Monday, August 10, 2009

Book Review: Looking for Alaska

The only good thing I observed about this book was its format, which was unusually clever. Author John Green utilizes a unique "before-the-event/the event/after-the event" structure to tell the story of a group of teens, who they were before a life-changing event, and who they became afterwards. Unfortunately, the story is peppered with graphic sexual content, pornography, lewd references to both genders, smoking, drinking, cursing, and little to no consequences for poor actions made by the characters.

GIVEN TASK
Retype the passage of the book review that opens with the words containing "Monday, August 10, 2009" and closes with "by the characters.". The listing that follows comes from a separate source.

DATA PROVIDED
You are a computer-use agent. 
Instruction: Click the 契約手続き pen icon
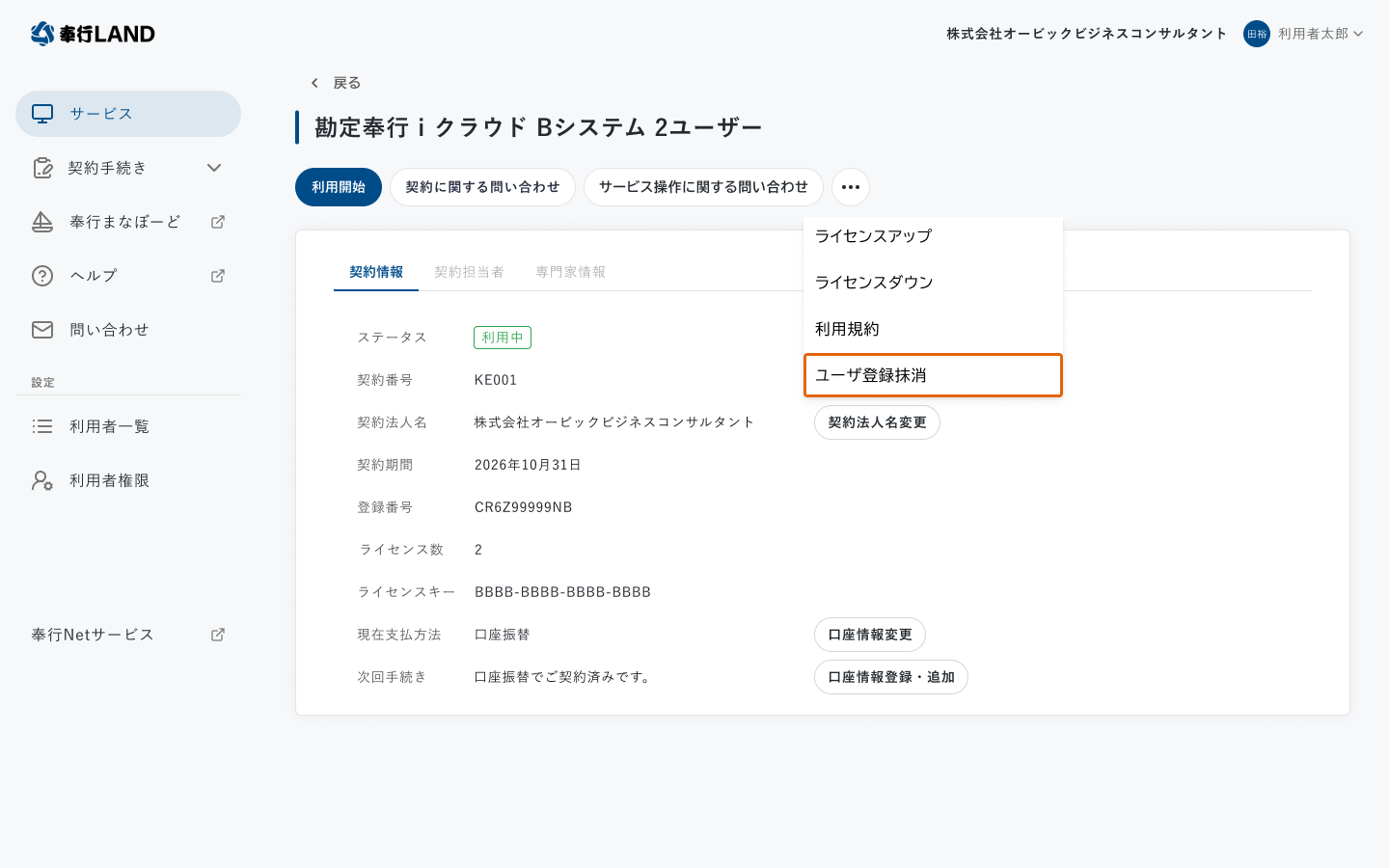tap(42, 167)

SOLUTION TO THE PROBLEM
Monday, August 10, 2009

Book Review: Looking for Alaska

The only good thing I observed about this book was its format, which was unusually clever. Author John Green utilizes a unique "before-the-event/the event/after-the event" structure to tell the story of a group of teens, who they were before a life-changing event, and who they became afterwards. Unfortunately, the story is peppered with graphic sexual content, pornography, lewd references to both genders, smoking, drinking, cursing, and little to no consequences for poor actions made by the characters.